EXERCISE AIM: Produce an exact copy of all the records.

ENTRIES SHOWN:
::::::
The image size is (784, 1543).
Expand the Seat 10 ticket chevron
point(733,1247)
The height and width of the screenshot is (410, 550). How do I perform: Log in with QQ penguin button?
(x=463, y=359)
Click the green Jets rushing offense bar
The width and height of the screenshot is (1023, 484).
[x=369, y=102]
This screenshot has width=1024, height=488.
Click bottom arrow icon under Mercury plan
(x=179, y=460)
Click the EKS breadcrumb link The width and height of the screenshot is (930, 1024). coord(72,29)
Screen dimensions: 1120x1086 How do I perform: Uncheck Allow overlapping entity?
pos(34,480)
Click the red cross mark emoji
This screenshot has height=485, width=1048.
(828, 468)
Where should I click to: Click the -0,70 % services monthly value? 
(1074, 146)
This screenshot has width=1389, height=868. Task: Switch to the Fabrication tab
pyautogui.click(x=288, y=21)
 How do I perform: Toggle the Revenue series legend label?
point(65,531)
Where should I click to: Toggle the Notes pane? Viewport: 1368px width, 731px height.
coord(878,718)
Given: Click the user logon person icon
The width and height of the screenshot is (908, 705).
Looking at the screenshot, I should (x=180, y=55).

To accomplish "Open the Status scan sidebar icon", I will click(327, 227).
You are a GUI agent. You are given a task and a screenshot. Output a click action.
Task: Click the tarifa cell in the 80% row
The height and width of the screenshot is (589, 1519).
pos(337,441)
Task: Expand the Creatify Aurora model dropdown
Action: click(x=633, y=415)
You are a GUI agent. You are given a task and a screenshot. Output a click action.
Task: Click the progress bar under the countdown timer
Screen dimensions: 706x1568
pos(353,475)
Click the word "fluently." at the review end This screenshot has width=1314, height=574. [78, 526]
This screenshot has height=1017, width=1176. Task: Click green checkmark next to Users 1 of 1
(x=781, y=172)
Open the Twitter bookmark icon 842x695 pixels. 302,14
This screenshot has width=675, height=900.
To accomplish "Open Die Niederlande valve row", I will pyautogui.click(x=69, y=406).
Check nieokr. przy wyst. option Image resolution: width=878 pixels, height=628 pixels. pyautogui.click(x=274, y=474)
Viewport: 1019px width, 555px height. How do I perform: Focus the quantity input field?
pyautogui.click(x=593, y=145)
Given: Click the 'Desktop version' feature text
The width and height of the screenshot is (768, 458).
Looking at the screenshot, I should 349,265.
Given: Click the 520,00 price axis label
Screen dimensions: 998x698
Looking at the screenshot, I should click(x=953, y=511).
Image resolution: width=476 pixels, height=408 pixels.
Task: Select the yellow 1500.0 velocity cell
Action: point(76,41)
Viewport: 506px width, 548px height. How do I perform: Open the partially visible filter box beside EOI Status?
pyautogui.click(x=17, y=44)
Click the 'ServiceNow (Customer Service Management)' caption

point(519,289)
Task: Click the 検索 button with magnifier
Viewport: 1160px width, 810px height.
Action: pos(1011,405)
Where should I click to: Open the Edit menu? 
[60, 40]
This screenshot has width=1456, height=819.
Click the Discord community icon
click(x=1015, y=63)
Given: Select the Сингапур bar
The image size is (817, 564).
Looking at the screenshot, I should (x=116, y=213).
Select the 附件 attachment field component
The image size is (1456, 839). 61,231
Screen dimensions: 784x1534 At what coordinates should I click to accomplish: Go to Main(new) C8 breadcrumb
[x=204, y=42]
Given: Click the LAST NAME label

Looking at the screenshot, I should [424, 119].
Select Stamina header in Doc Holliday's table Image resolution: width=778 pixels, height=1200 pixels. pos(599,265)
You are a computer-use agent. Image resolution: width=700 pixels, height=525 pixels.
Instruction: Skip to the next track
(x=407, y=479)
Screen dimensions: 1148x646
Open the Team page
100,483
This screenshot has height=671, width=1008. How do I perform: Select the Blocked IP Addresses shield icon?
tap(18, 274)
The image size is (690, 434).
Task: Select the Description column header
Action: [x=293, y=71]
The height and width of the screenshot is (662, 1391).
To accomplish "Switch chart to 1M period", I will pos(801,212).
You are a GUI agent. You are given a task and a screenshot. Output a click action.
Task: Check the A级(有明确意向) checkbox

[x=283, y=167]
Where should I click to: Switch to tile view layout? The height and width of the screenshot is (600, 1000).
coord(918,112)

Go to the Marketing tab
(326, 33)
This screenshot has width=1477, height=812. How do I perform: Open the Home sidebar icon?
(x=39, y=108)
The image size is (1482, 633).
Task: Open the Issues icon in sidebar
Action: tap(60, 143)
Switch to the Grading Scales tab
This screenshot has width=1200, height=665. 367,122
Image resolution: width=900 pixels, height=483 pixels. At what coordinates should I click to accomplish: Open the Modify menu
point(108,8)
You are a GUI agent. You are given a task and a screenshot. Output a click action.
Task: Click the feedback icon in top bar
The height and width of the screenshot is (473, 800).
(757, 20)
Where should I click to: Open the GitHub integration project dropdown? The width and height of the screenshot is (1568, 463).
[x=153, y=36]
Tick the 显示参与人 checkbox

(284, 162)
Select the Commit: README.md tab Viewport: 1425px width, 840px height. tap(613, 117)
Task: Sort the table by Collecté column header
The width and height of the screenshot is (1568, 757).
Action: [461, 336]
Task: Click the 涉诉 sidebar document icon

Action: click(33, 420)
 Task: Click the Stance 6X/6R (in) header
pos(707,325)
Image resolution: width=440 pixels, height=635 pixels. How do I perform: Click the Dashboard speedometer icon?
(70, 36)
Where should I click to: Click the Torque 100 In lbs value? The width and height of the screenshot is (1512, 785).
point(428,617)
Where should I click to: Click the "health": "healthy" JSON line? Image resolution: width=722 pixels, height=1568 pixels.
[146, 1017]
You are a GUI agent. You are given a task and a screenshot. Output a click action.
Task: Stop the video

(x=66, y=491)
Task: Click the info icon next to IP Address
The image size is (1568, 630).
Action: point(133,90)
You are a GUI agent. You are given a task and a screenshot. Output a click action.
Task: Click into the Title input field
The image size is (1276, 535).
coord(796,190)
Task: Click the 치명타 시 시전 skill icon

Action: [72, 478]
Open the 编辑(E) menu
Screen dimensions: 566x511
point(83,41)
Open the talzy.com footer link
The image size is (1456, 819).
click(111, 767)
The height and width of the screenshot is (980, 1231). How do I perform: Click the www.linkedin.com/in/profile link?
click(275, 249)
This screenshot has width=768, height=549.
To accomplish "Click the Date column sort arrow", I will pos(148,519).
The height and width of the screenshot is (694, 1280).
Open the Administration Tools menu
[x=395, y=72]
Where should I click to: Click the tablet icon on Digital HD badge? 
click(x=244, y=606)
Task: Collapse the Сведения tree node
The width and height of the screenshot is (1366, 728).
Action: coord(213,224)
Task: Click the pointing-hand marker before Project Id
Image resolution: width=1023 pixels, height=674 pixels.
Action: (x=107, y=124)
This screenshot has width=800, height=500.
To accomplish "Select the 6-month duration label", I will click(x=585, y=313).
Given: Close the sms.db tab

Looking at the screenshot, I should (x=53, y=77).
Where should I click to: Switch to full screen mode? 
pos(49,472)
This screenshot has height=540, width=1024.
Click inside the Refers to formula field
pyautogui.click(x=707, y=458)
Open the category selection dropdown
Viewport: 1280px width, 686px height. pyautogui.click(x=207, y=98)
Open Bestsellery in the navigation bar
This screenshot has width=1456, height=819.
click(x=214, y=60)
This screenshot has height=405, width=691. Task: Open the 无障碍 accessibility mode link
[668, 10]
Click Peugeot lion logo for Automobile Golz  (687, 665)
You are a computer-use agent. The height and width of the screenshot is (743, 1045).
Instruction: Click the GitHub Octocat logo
::::::
TASK SOLUTION:
The image size is (784, 1543).
Expand the Seat 10 ticket chevron
point(733,1247)
The height and width of the screenshot is (410, 550). How do I perform: Log in with QQ penguin button?
(x=463, y=359)
Click the green Jets rushing offense bar
The width and height of the screenshot is (1023, 484).
[x=369, y=102]
This screenshot has width=1024, height=488.
Click bottom arrow icon under Mercury plan
(x=179, y=460)
Click the EKS breadcrumb link The width and height of the screenshot is (930, 1024). coord(72,29)
Screen dimensions: 1120x1086 How do I perform: Uncheck Allow overlapping entity?
pos(34,480)
Click the red cross mark emoji
This screenshot has height=485, width=1048.
(828, 468)
Where should I click to: Click the -0,70 % services monthly value? 
(1074, 146)
This screenshot has width=1389, height=868. Task: Switch to the Fabrication tab
pyautogui.click(x=288, y=21)
 How do I perform: Toggle the Revenue series legend label?
point(65,531)
Where should I click to: Toggle the Notes pane? Viewport: 1368px width, 731px height.
coord(878,718)
Given: Click the user logon person icon
The width and height of the screenshot is (908, 705).
Looking at the screenshot, I should (x=180, y=55).

To accomplish "Open the Status scan sidebar icon", I will click(327, 227).
You are a GUI agent. You are given a task and a screenshot. Output a click action.
Task: Click the tarifa cell in the 80% row
The height and width of the screenshot is (589, 1519).
pos(337,441)
Task: Expand the Creatify Aurora model dropdown
Action: click(x=633, y=415)
You are a GUI agent. You are given a task and a screenshot. Output a click action.
Task: Click the progress bar under the countdown timer
Screen dimensions: 706x1568
pos(353,475)
Click the word "fluently." at the review end This screenshot has width=1314, height=574. [78, 526]
This screenshot has height=1017, width=1176. Task: Click green checkmark next to Users 1 of 1
(x=781, y=172)
Open the Twitter bookmark icon 842x695 pixels. 302,14
This screenshot has width=675, height=900.
To accomplish "Open Die Niederlande valve row", I will pyautogui.click(x=69, y=406).
Check nieokr. przy wyst. option Image resolution: width=878 pixels, height=628 pixels. pyautogui.click(x=274, y=474)
Viewport: 1019px width, 555px height. How do I perform: Focus the quantity input field?
pyautogui.click(x=593, y=145)
Given: Click the 'Desktop version' feature text
The width and height of the screenshot is (768, 458).
Looking at the screenshot, I should 349,265.
Given: Click the 520,00 price axis label
Screen dimensions: 998x698
Looking at the screenshot, I should click(x=953, y=511).
Image resolution: width=476 pixels, height=408 pixels.
Task: Select the yellow 1500.0 velocity cell
Action: point(76,41)
Viewport: 506px width, 548px height. How do I perform: Open the partially visible filter box beside EOI Status?
pyautogui.click(x=17, y=44)
Click the 'ServiceNow (Customer Service Management)' caption

point(519,289)
Task: Click the 検索 button with magnifier
Viewport: 1160px width, 810px height.
Action: pos(1011,405)
Where should I click to: Open the Edit menu? 
[60, 40]
This screenshot has width=1456, height=819.
Click the Discord community icon
click(x=1015, y=63)
Given: Select the Сингапур bar
The image size is (817, 564).
Looking at the screenshot, I should (x=116, y=213).
Select the 附件 attachment field component
The image size is (1456, 839). 61,231
Screen dimensions: 784x1534 At what coordinates should I click to accomplish: Go to Main(new) C8 breadcrumb
[x=204, y=42]
Given: Click the LAST NAME label

Looking at the screenshot, I should [424, 119].
Select Stamina header in Doc Holliday's table Image resolution: width=778 pixels, height=1200 pixels. pos(599,265)
You are a computer-use agent. Image resolution: width=700 pixels, height=525 pixels.
Instruction: Skip to the next track
(x=407, y=479)
Screen dimensions: 1148x646
Open the Team page
100,483
This screenshot has height=671, width=1008. How do I perform: Select the Blocked IP Addresses shield icon?
tap(18, 274)
The image size is (690, 434).
Task: Select the Description column header
Action: [x=293, y=71]
The height and width of the screenshot is (662, 1391).
To accomplish "Switch chart to 1M period", I will pos(801,212).
You are a GUI agent. You are given a task and a screenshot. Output a click action.
Task: Check the A级(有明确意向) checkbox

[x=283, y=167]
Where should I click to: Switch to tile view layout? The height and width of the screenshot is (600, 1000).
coord(918,112)

Go to the Marketing tab
(326, 33)
This screenshot has width=1477, height=812. How do I perform: Open the Home sidebar icon?
(x=39, y=108)
The image size is (1482, 633).
Task: Open the Issues icon in sidebar
Action: tap(60, 143)
Switch to the Grading Scales tab
This screenshot has width=1200, height=665. 367,122
Image resolution: width=900 pixels, height=483 pixels. At what coordinates should I click to accomplish: Open the Modify menu
point(108,8)
You are a GUI agent. You are given a task and a screenshot. Output a click action.
Task: Click the feedback icon in top bar
The height and width of the screenshot is (473, 800).
(757, 20)
Where should I click to: Open the GitHub integration project dropdown? The width and height of the screenshot is (1568, 463).
[x=153, y=36]
Tick the 显示参与人 checkbox

(284, 162)
Select the Commit: README.md tab Viewport: 1425px width, 840px height. tap(613, 117)
Task: Sort the table by Collecté column header
The width and height of the screenshot is (1568, 757).
Action: [461, 336]
Task: Click the 涉诉 sidebar document icon

Action: click(33, 420)
 Task: Click the Stance 6X/6R (in) header
pos(707,325)
Image resolution: width=440 pixels, height=635 pixels. How do I perform: Click the Dashboard speedometer icon?
(70, 36)
Where should I click to: Click the Torque 100 In lbs value? The width and height of the screenshot is (1512, 785).
point(428,617)
Where should I click to: Click the "health": "healthy" JSON line? Image resolution: width=722 pixels, height=1568 pixels.
[146, 1017]
You are a GUI agent. You are given a task and a screenshot. Output a click action.
Task: Stop the video

(x=66, y=491)
Task: Click the info icon next to IP Address
The image size is (1568, 630).
Action: point(133,90)
You are a GUI agent. You are given a task and a screenshot. Output a click action.
Task: Click into the Title input field
The image size is (1276, 535).
coord(796,190)
Task: Click the 치명타 시 시전 skill icon

Action: [72, 478]
Open the 编辑(E) menu
Screen dimensions: 566x511
point(83,41)
Open the talzy.com footer link
The image size is (1456, 819).
click(111, 767)
The height and width of the screenshot is (980, 1231). How do I perform: Click the www.linkedin.com/in/profile link?
click(275, 249)
This screenshot has width=768, height=549.
To accomplish "Click the Date column sort arrow", I will pos(148,519).
The height and width of the screenshot is (694, 1280).
Open the Administration Tools menu
[x=395, y=72]
Where should I click to: Click the tablet icon on Digital HD badge? 
click(x=244, y=606)
Task: Collapse the Сведения tree node
The width and height of the screenshot is (1366, 728).
Action: coord(213,224)
Task: Click the pointing-hand marker before Project Id
Image resolution: width=1023 pixels, height=674 pixels.
Action: (x=107, y=124)
This screenshot has width=800, height=500.
To accomplish "Select the 6-month duration label", I will click(x=585, y=313).
Given: Close the sms.db tab

Looking at the screenshot, I should (x=53, y=77).
Where should I click to: Switch to full screen mode? 
pos(49,472)
This screenshot has height=540, width=1024.
Click inside the Refers to formula field
pyautogui.click(x=707, y=458)
Open the category selection dropdown
Viewport: 1280px width, 686px height. pyautogui.click(x=207, y=98)
Open Bestsellery in the navigation bar
This screenshot has width=1456, height=819.
click(x=214, y=60)
This screenshot has height=405, width=691. Task: Open the 无障碍 accessibility mode link
[668, 10]
Click Peugeot lion logo for Automobile Golz  (687, 665)
You are a computer-use agent. The height and width of the screenshot is (743, 1045).
Instruction: Click the GitHub Octocat logo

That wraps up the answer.